Last year, I had a lot of scrap yarn from projects for friends and family over the years and I had no idea what to do with it all. There just wasn’t a project where the yarn would either be sufficient or the right color for. So I decided I’d go for the new type of stitch I learned, the front and post DC stitch and make it a basketweave blanket. I knew all the basic stitches without hovering over the guidebook, so I was pretty confident. Man I was a noob. Let me detail you the errors of my ways:
- I decide to work by length size. That means I made it 9.5 FEET long and I’m working on it’s width for each row. That isn’t a bad thing–you can definitely work blankets by the length size, but man is it discouraging! Oh can I also say that 9.5 feet is a staggeringly huge size and I regret it every time it takes me 25 minutes a row? But it’s too far gone now that I can’t possibly imagine frogging it.
- I disregarded yarn weight. Yep. My method of picking the next yarn was reaching in blindly and grabbing, therefore intensifying the color scheme madness. I luckily had most worsted/DK weight yarn in the box, but there were a couple of fingering mohairs. That selection created the weakest spot of the blanket (right in the middle) and it started to fray a little too much from all the weight. Also cleaning it is going to be a nightmare–that mohair is the only non-acrylic yarn of the bunch.
- I started with a chain. Oh Boy. That was the worst mistake ever. Take my word for it– if you are doing a large project with a stretchy DC stitch, you best be learning how to do foundation stitches. I was so distraught after about 80 rows, I decided the only thing that I could forsee to fix it would be…. (laugh with me here)…. crochet on the other side of the chain. Hahaha. Yeah. No. That made it look worse!

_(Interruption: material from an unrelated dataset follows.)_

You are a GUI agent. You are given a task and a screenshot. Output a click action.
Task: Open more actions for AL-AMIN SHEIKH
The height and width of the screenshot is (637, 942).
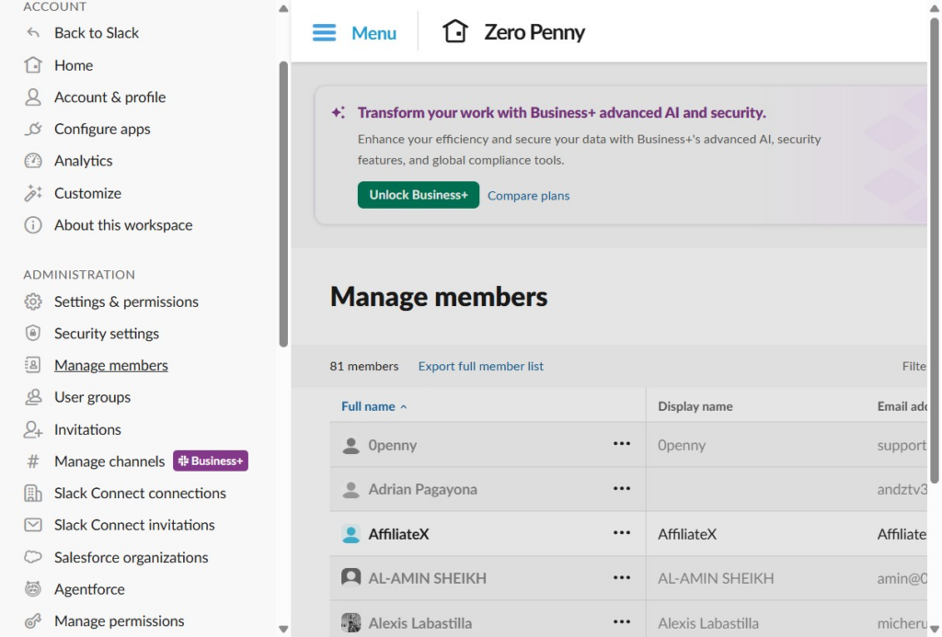[x=622, y=578]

I was discouraged every time I looked at it. I put it in hibernation for about a year and last night I was going through and organizing my WIP’s and saw it huddled in the corner of the closet. Enough was enough. I had learned enough from my time away to know what I was trying to attempt to do was highly thought of as crazy in the crochet community. I was going to cut the chain out.